SEASONING (adjust to taste)
2 tbsp Oyster Sauce
1 tbsp Light Soy Sauce
1 tbsp Dark Soy Sauce
2 tbsp Shaoxing Wine
10g Rock Sugar
0.5 tsp White Pepper

SLURRY (mix well)
2 tsp Potato Starch
1.5 tbsp Water

Method
  • Remove the skin from the twee bah and cut into bite sized pieces.
  • Heat 1 tsp oil in a pot. Fry the pork until lightly browned. Remove and set aside.
  • Wipe the pot clean, add a little oil, and sauté ginger, garlic, and shallots until fragrant.
  • Add mushrooms and scallions.
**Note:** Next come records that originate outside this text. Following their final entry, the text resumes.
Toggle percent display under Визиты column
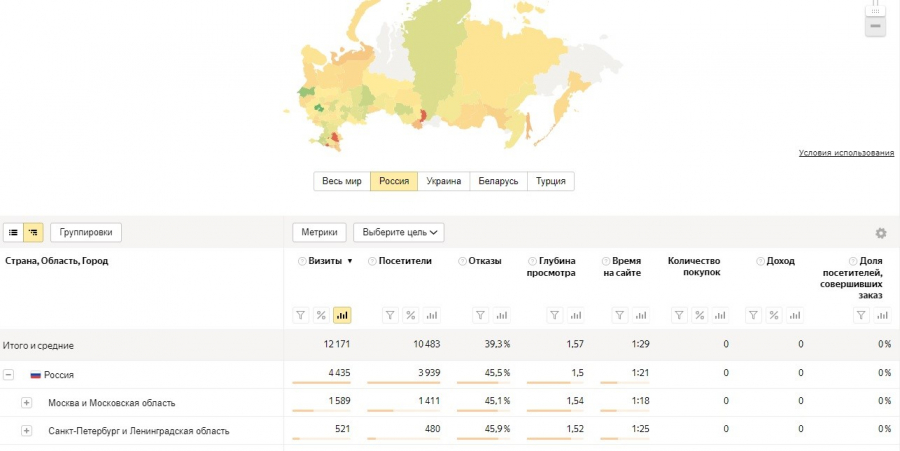 [x=321, y=315]

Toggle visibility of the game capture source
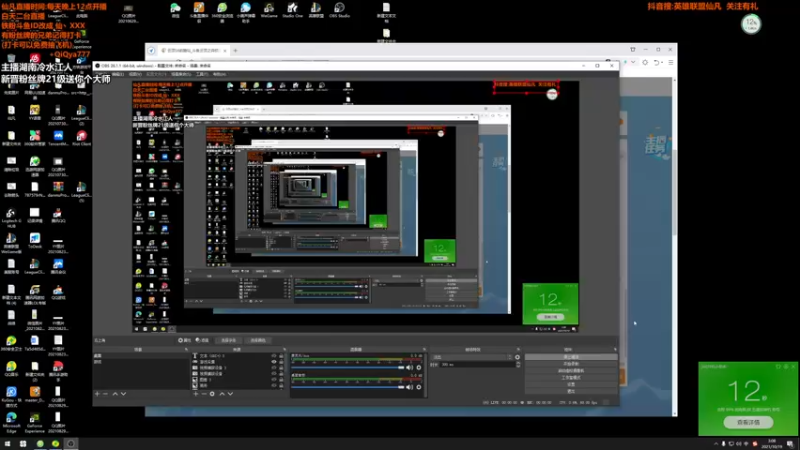tap(274, 362)

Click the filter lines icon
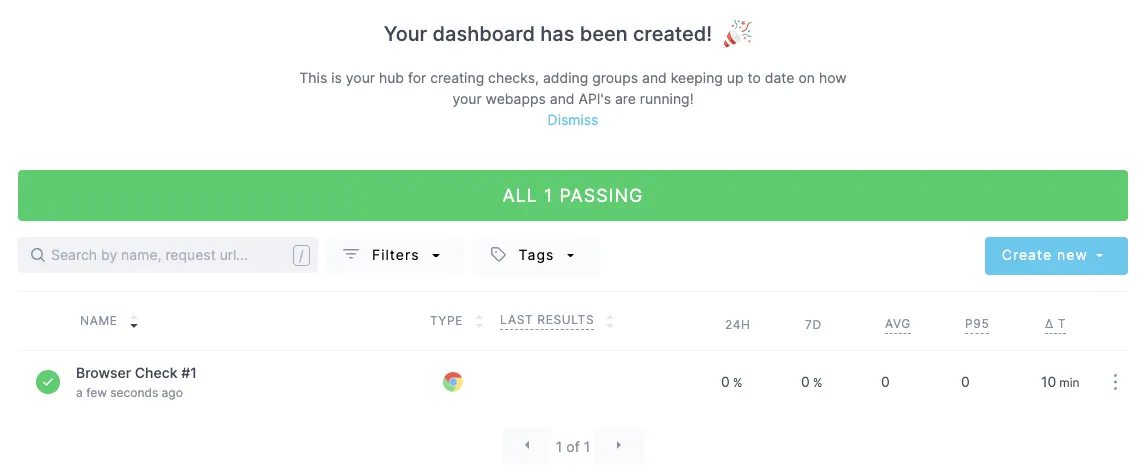(351, 255)
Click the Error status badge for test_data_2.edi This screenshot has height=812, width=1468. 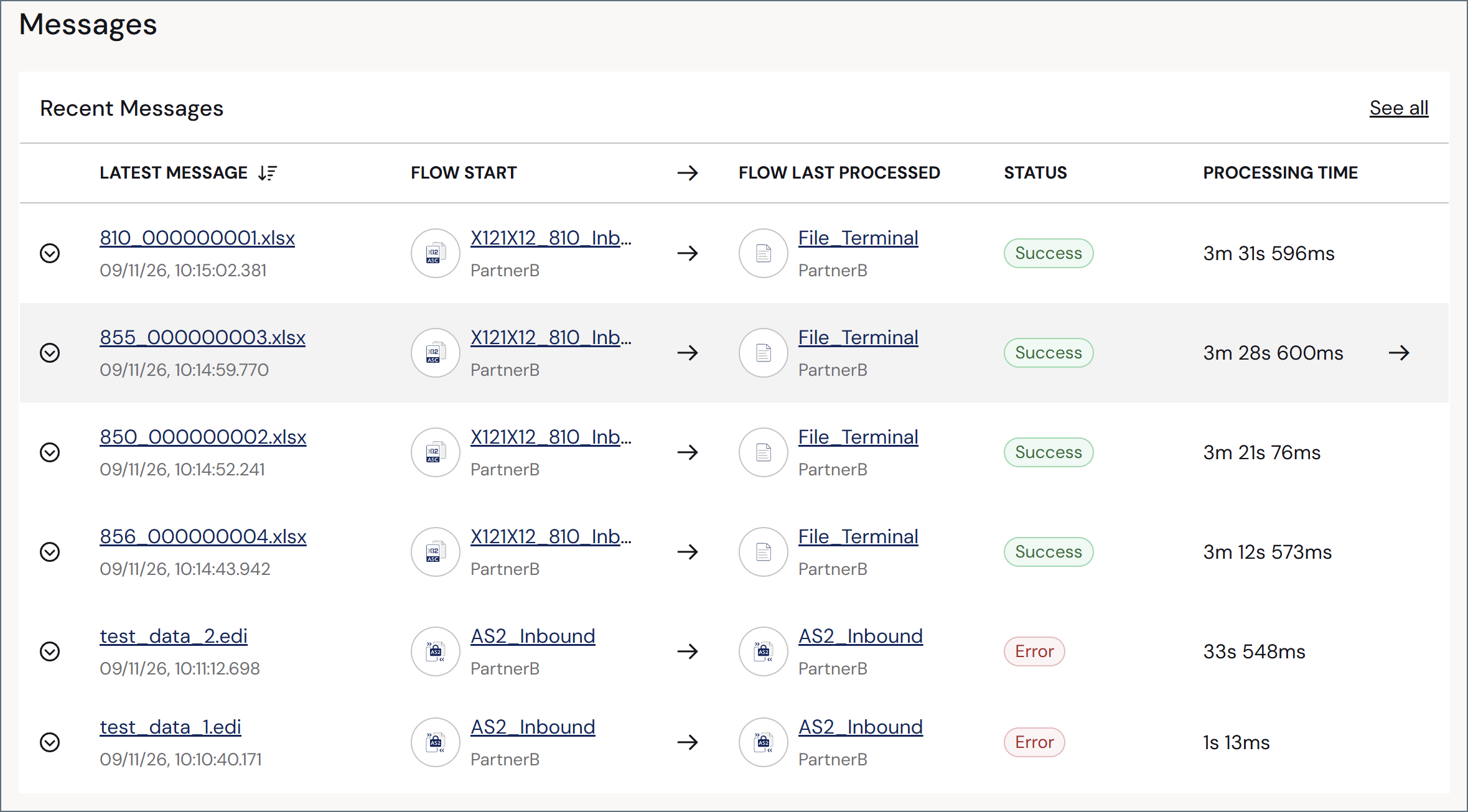1034,651
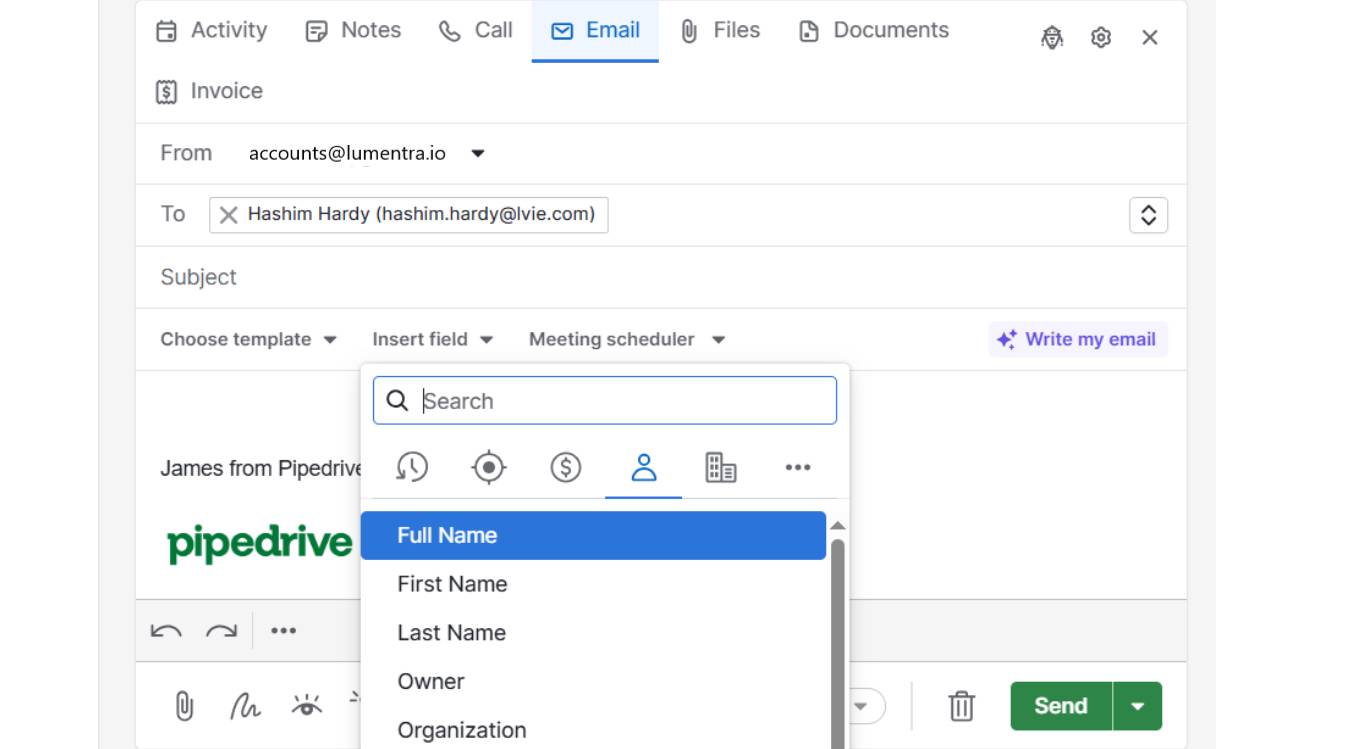The height and width of the screenshot is (749, 1350).
Task: Remove recipient Hashim Hardy with the X
Action: [x=228, y=214]
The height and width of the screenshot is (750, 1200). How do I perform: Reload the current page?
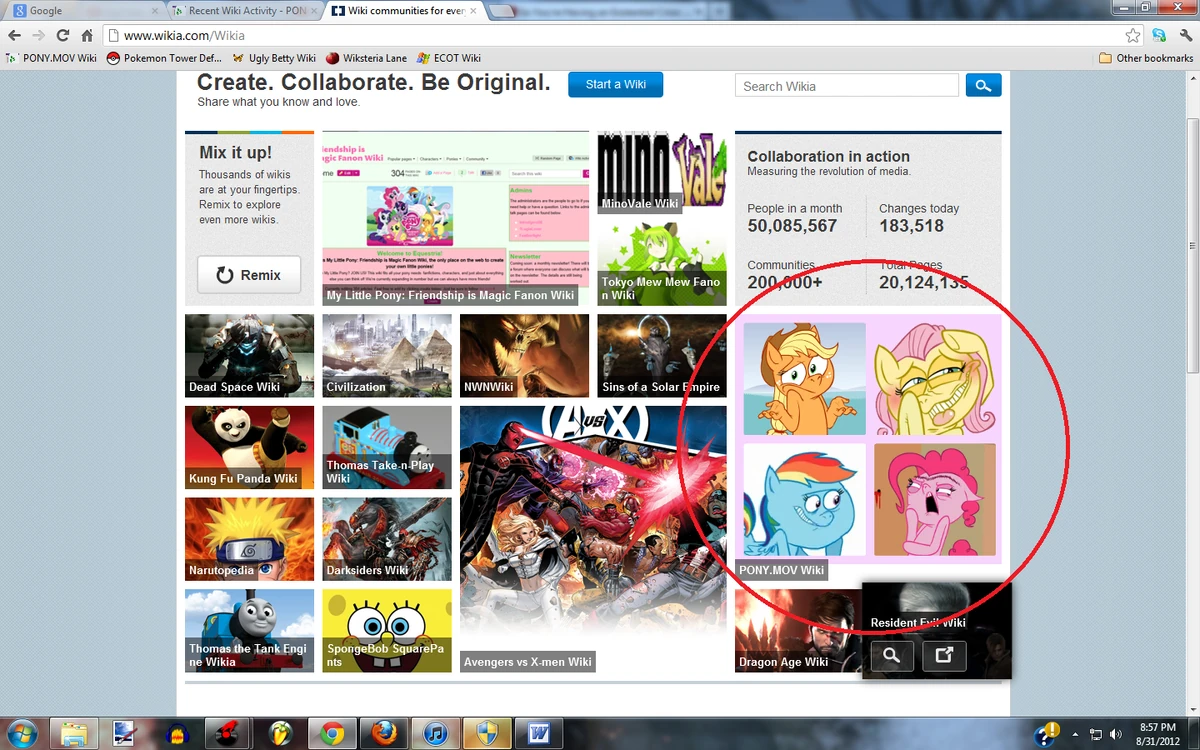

Toss for about 1 minute until aromatic.
  • Return the pork to the pot. Add chicken stock, all the seasoning, and rock sugar. Stir
    well.
  • Bring to a boil, then add chestnuts. Cover and simmer over low heat for 45 minutes, or until the pork is tender.
  • Stir in the slurry to thicken the sauce.
  • Dish up over a bed of lettuce if desired, and serve hot with jasmine rice.